Alzheon
- Company type: Private
- Industry: Pharmaceutical
- Founded: 2013
- Headquarters: Framingham, Massachusetts, United States
- Key people: Martin Tolar, MD, PhD (CEO) Neil Flanzraich (Executive Chairman of the Board of Directors)
- Website: www.alzheon.com

= Alzheon =

Alzheon is an American clinical-stage biopharmaceutical company based in Framingham, Massachusetts. The company is developing medicines for patients with Alzheimer's disease and other neurological and psychiatric disorders.

==History==

Alzheon was founded in July 2013 by Martin Tolar, MD, PhD, a veteran of Alzheimer's drug programs, who serves as president and CEO of the organization. Alzheon completed a $10 million Series A round of financing in April 2015 and started the Phase lb bridging clinical program for ALZ-801, which was completed in July 2016.

In August 2018, Alzheon appointed former IVAX President Neil Flanzraich, JD, as Vice Chairman of Board of Directors.

In August 2020, Alzheon was awarded a $47 million grant over five years from the U.S. National Institute on Aging, part of the National Institutes of Health. The grant is to support the Phase 3 clinical trial of ALZ-801 that began in May 2021

==Pipeline==

Alzheon's leading candidate, valiltramiprosate (ALZ-801), is an oral prodrug of the active agent tramiprosate that targets neurotoxic soluble amyloid oligomers, and received Fast Track designation from the FDA in 2017.

ALZ-801 oral tablet is being evaluated in Phase 2 biomarker study in early Alzheimer's disease patients with homozygous and heterozygous APOE4 genotype.
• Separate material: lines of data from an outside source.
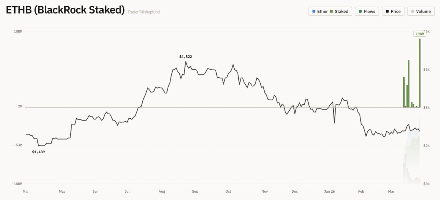The width and height of the screenshot is (440, 200).
Task: Select the Nov label on time axis
Action: [x=265, y=191]
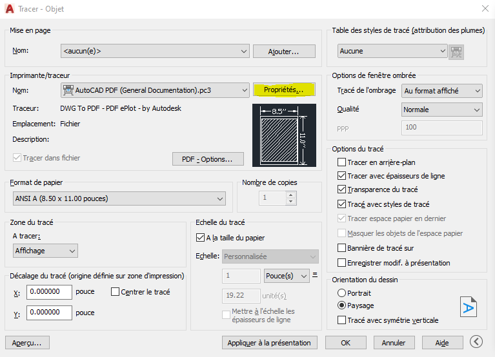The image size is (495, 357).
Task: Click the equals scale-lock icon beside Pouce(s)
Action: (315, 275)
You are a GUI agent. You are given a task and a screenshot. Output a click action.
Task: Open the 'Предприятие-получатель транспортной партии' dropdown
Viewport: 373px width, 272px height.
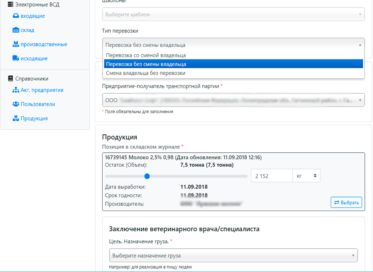click(x=233, y=99)
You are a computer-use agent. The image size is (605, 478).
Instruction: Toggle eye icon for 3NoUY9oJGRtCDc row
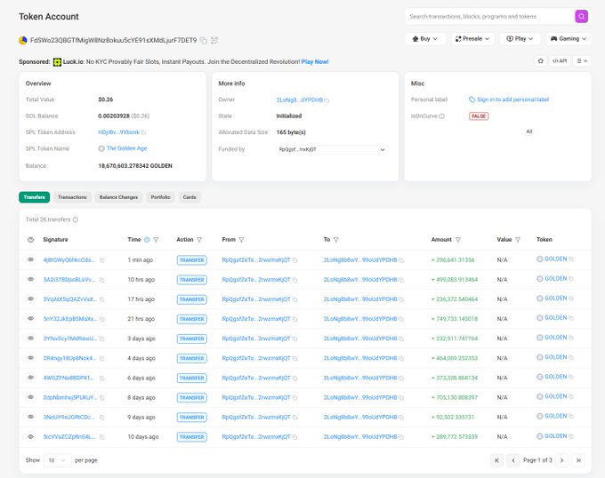tap(31, 417)
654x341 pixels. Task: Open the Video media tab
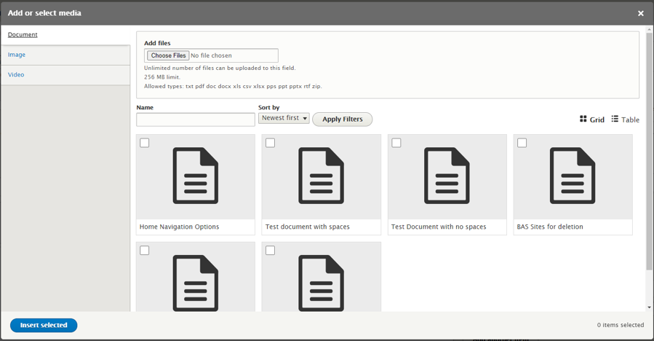16,75
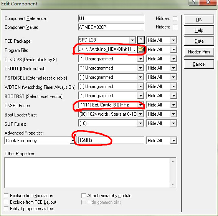Click the OK button
Image resolution: width=218 pixels, height=216 pixels.
click(199, 20)
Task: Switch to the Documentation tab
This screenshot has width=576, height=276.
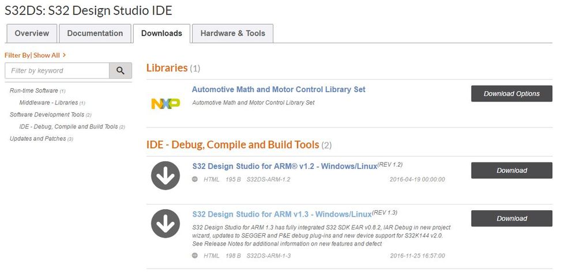Action: (95, 33)
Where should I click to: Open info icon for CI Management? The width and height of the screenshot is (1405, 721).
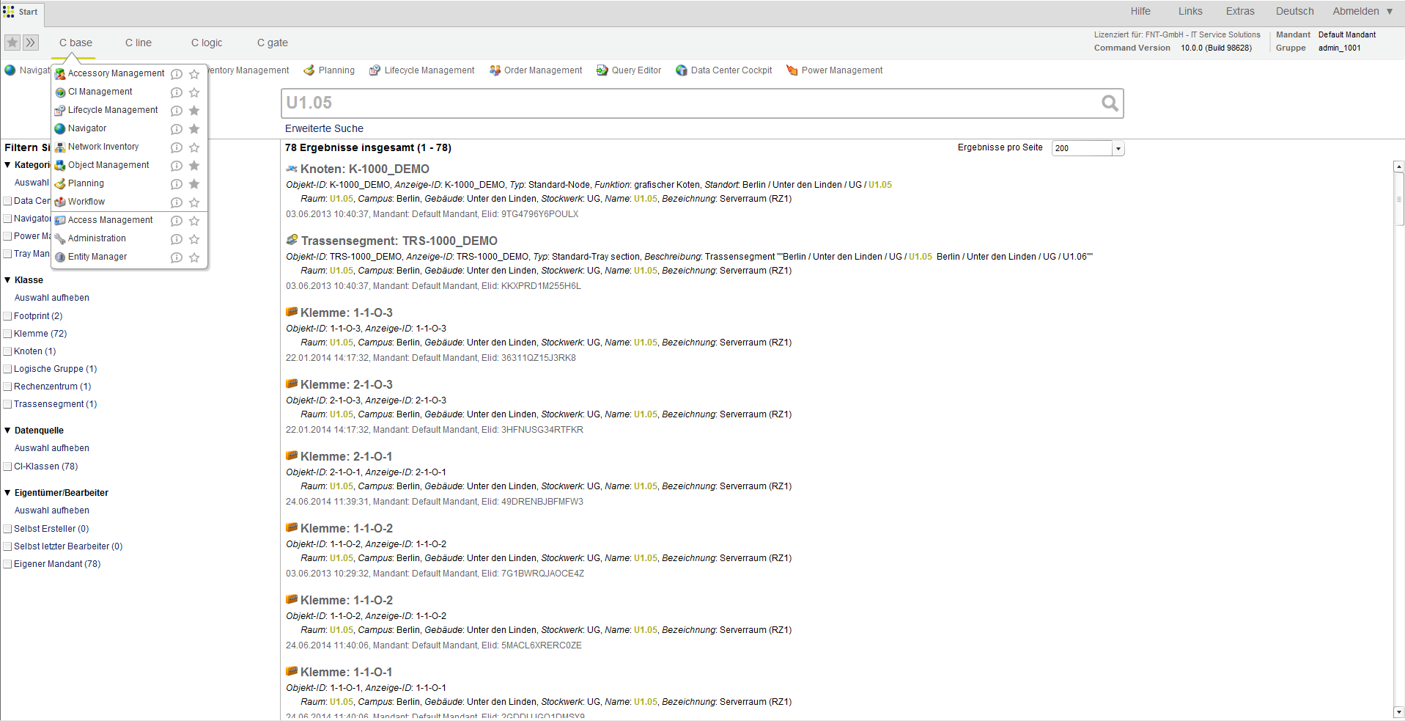coord(176,92)
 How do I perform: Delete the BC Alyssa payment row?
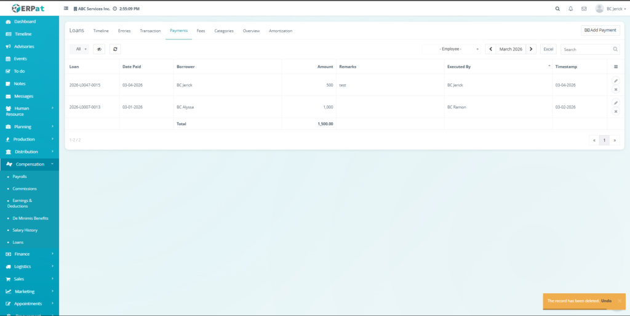pos(615,111)
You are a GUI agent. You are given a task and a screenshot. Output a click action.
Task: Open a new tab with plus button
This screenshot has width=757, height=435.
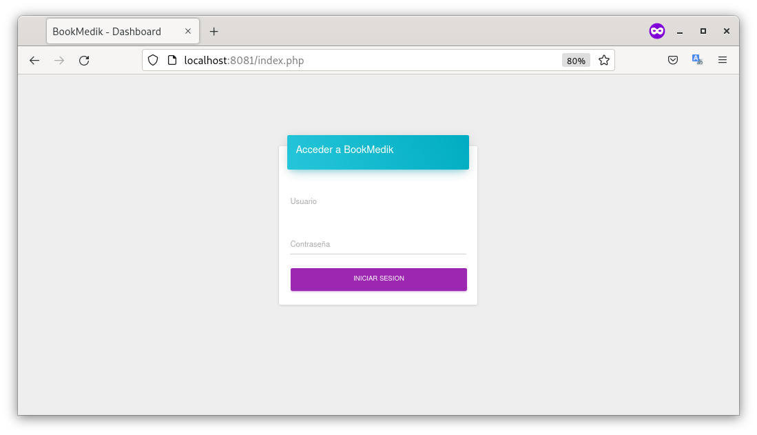(214, 32)
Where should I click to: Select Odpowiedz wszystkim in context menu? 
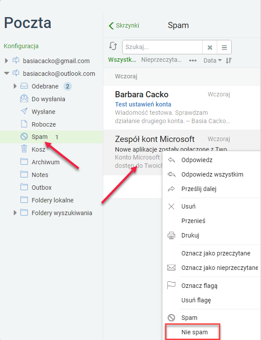212,174
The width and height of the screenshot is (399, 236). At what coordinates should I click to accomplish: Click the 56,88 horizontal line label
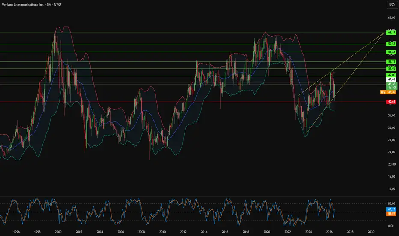391,52
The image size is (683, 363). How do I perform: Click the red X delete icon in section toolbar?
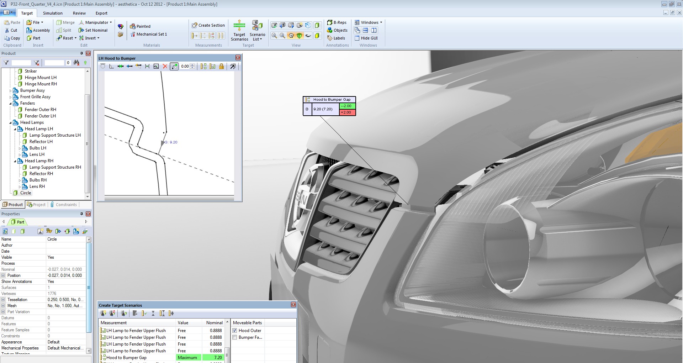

ALZ-801 is also in Phase 3 clinical development for high-risk homozygous APOE4/4 patients with early Alzheimer's Disease. Patients with two alleles of APOE4 have up to 20 times the risk of developing Alzheimer's disease.

Alzheon completed a $50 million Series D in April 2022 and will use the funds to complete ALZ-801 clinical trials.